Toxic work culture was found to be the number one predictor of attrition. It’s 10.4 times more likely than low compensation to contribute to employee turnover. Sadly, stories of employees experiencing hostility, discrimination, and bullying are in abundant supply, and overwhelmingly it’s women and women of color paying the highest price.
These findings align with the first installment of LHH’s Readiness Index, an ongoing three-year behavioral science study that measures how ready people are for their next career move. We focused on financial service employees across the U.S., U.K., and France, using a series of implicit response tests and explicit questionnaires to better understand the gap between what people said and what they really felt about work, their careers, and their futures in general.
Looking at a combination of personal, workplace, and environmental factors (such as feelings of anxiety, differing company cultures, and the impact of the rise in automation), the index was able to determine people’s conscious and unconscious attitudes that impacted readiness while also measuring differences from country to country. What it found was that the average Readiness Score was in fact high across all the countries involved–with U.S. workers coming in the strongest with a score of eight out of 10, indicating an extremely high degree of readiness when it comes to making career changes.
Part of addressing toxic workplace culture means understanding where perceptions of toxicity are and aren’t coming from.
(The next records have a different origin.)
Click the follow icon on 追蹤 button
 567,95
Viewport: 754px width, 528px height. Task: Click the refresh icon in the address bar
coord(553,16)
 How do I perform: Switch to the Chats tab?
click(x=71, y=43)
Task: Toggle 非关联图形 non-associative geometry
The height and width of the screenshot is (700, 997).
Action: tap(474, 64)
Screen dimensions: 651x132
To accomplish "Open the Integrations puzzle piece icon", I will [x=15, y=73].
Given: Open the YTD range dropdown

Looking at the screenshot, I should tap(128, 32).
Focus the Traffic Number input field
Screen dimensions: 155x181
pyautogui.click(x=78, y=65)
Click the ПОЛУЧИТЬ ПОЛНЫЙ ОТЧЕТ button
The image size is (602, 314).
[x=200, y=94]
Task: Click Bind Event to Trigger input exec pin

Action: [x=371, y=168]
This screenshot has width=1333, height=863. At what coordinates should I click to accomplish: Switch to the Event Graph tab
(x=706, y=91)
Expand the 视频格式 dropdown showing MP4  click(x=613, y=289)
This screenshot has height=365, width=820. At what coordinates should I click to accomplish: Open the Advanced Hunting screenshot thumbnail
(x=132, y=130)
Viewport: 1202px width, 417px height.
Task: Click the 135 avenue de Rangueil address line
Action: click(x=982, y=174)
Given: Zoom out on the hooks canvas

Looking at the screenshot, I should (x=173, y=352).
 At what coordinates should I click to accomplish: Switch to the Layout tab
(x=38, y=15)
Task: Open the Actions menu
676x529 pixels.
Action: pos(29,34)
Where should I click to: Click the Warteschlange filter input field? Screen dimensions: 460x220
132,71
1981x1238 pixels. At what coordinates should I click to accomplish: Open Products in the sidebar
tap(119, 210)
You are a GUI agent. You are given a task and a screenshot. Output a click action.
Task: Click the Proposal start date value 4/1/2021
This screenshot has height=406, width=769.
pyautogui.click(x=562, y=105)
We uncovered a surprising finding: Men, not women, are more likely to feel their workplace is toxic by 29%. That’s not to say they’re suffering more greatly, but that view alone could be stirring up discontent and interventions must account for both impact and intention to address real and perceived toxicity.
Pay, another key driver of people seeking new opportunities, saw record-breaking increases, with job switchers earning 5.4% more in 2021, and those who stayed with their company earning 3.5% more. However, these hikes have been outpaced by inflation for most workers–and as inflation continues to drive up costs and employers tighten their belts, this surge in compensation is likely to come to an end, which will only drive workplace culture further to the forefront for employees and job seekers alike.
We’ve also seen a tremendous increase in well-being investment, to varying degrees of success. And the attention is warranted. We found that 34% of Gen Zers don’t get along with colleagues and that women are 16% more likely to be anxious about their careers long-term–with our study suggesting U.S. women don’t believe they have as many opportunities to grow. Tech is also driving anxiety, with 36% of people falling into the category of technophobes.
Free teletherapy, meeting-free Fridays, gym memberships, and meditation offerings have become nearly standard benefits fare. While valuable, these perks don’t go far enough for most employees, who feel this isn’t getting at the heart of what’s actually causing such high rates stress, leaving the 38% of people who experience workplace burnout with little reprieve.
LHH’s Readiness Index found that 33% of workers who are 18-24 don’t feel heard at work, and that 30% of women feel excluded at work. Other studies have found that underrepresented groups and women feel strongest about maintaining flexible work schedules, and who most acutely felt the reprieve from office politics, microaggression, and discrimination.
If the idea of the “Great Regret” made employers think we’ll return to the status quo, we won’t. Workplace toxicity is fueling the mental health crisis American workers continue to face. The losers of the talent war will be those who fail to address it.
Gaëlle de la Fosse is the president of LHH.